9

What is the best approach to a problem like this in Mathematica?

I can only manage this:

 func[stringlist_] := 
   With[{i = 
   Last@Flatten@
   Table[DictionaryLookup[StringTake[#[[2]], n]], {n, 14}]}, {i,
   StringDrop[#[[2]], StringLength@i]}] &@stringlist;
func1[string_] := 
   Rest@NestWhileList[func, {"", # <> CharacterRange["a", "z"]}, 
   Length@Characters@#[[2]] > 26 &][[All, 1]] &@string;

func1["tableapplechairtablecupboard"]

(* {"table", "apple", "chair", "table", "cupboard"} *)

with its obvious shortcomings.

Added

Here is a pre-made file (made from WordFrequencyData /@ DictionaryLookup[] - very slow!!) incase anyone wanted to make a weighted function:

wfd = ToExpression@
Import["https://raw.githubusercontent.com/martinq321/dictionary/master/values", "List"];

eg something like this (based on @kirma's answer below) can be used to faithfully recreate about 50% of test cases:

suggested@StringJoin@removespaces@   
TextSentences[WikipediaData["PageID" -> "5094570", "ArticlePlaintext"]][[1]]
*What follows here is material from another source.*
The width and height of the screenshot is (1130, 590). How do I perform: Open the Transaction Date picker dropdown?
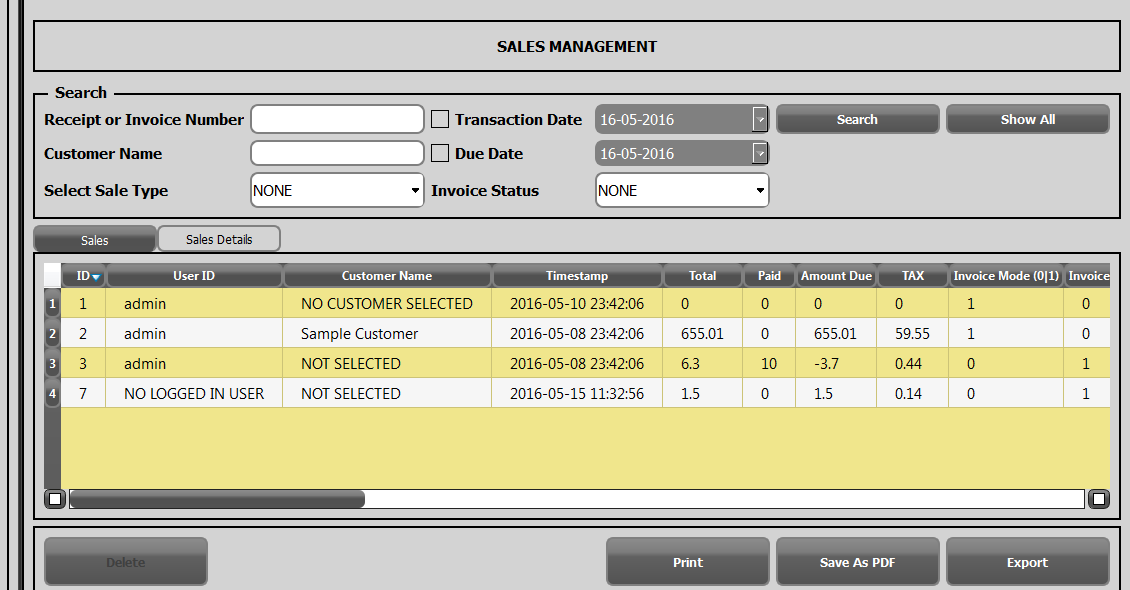tap(760, 120)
(* the great wall of china is a series of fortifications made of stone brick tamped earth wood and other materials generally built along an east to west line across the historical northern borders of china to protect the chinese states and empires against the raids and invasions of the various nomadic groups of the eurasian steppe *)

though I am sure there are far quicker and more efficient methods.

martin
  • 8,678
  • 4
  • 23
  • 70

1 Answers1

14

Simple greedy matching can be done as follows: construct a string pattern with longest words first and find words:

StringCases["tableapplechairtablecupboard", 
 Alternatives @@ SortBy[DictionaryLookup[], Minus@*StringLength]]

(* {"table", "apple", "chair", "table", "cupboard"} *)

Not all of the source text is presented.